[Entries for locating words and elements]
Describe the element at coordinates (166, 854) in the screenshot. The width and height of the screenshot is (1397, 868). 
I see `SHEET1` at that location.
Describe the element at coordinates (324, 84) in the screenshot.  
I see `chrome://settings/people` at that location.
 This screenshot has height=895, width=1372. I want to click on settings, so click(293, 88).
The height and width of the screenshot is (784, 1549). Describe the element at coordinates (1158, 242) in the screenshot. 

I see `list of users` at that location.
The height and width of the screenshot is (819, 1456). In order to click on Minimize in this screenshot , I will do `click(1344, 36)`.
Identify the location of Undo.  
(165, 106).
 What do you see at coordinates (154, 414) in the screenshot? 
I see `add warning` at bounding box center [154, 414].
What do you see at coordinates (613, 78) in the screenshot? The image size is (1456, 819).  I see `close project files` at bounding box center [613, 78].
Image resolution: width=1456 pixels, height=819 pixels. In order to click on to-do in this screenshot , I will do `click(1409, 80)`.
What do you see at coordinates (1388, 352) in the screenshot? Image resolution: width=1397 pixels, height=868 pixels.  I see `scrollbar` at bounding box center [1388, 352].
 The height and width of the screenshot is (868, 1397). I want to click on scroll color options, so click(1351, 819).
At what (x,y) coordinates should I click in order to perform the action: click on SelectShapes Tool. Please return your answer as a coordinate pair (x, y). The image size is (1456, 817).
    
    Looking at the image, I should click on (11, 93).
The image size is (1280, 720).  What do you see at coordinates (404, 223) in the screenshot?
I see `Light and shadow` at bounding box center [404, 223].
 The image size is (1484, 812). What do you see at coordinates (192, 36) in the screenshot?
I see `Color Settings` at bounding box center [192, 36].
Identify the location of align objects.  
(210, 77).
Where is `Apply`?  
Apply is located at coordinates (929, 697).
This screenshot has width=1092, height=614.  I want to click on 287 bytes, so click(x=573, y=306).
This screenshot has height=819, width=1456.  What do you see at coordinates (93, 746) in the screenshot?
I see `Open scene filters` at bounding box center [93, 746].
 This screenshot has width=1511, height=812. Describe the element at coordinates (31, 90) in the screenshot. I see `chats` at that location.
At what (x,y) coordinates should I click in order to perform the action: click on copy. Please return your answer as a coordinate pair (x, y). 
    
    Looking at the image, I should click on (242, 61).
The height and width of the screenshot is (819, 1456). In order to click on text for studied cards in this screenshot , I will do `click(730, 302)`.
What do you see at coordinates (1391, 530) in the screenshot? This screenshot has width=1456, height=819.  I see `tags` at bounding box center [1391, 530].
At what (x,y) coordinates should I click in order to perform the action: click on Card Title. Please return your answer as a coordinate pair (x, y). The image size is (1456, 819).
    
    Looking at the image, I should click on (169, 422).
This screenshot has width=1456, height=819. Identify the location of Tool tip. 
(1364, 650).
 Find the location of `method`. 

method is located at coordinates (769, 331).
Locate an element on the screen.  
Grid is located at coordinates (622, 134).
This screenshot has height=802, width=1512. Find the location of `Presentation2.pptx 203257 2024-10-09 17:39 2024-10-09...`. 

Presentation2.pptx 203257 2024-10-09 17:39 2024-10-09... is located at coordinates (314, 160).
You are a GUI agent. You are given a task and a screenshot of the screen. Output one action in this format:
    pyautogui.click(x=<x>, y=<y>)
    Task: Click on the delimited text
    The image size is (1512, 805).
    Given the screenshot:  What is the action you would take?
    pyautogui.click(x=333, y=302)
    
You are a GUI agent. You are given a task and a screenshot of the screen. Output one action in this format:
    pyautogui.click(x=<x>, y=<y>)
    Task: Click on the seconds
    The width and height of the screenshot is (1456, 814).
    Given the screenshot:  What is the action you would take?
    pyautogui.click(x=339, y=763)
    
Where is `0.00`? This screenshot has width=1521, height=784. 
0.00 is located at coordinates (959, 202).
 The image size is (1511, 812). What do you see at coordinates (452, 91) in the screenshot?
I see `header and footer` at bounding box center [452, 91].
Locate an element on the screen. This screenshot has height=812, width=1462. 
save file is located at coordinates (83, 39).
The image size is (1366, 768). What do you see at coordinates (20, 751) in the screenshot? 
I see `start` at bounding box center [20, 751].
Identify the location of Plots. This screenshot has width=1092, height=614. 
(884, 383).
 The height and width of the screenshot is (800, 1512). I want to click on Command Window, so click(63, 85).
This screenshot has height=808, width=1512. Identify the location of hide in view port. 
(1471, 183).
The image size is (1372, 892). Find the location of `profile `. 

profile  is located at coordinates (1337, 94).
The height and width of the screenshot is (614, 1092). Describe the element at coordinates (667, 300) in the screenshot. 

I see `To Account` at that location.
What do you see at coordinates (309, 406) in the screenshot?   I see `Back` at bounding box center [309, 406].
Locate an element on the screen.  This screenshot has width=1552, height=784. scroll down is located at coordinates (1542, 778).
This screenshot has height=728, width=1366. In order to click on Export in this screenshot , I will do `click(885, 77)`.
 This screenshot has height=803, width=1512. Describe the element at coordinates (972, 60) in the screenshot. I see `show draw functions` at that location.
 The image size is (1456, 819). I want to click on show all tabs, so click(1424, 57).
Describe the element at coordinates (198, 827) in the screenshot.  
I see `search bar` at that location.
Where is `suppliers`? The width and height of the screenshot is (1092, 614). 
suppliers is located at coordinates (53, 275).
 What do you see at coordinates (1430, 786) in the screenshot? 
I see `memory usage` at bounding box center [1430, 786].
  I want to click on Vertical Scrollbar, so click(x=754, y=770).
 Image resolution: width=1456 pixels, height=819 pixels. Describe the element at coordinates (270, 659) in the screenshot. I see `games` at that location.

OBJECTIVE -> Pick out every line above that contains the word "Please", treating uppercase and lowercase as different.

ANSWER TO THE EXERCISE ->
At what (x,y) coordinates should I click in order to perform the action: click on SelectShapes Tool. Please return your answer as a coordinate pair (x, y). The image size is (1456, 817).
At what (x,y) coordinates should I click in order to perform the action: click on copy. Please return your answer as a coordinate pair (x, y). 
At what (x,y) coordinates should I click in order to perform the action: click on Card Title. Please return your answer as a coordinate pair (x, y). The image size is (1456, 819).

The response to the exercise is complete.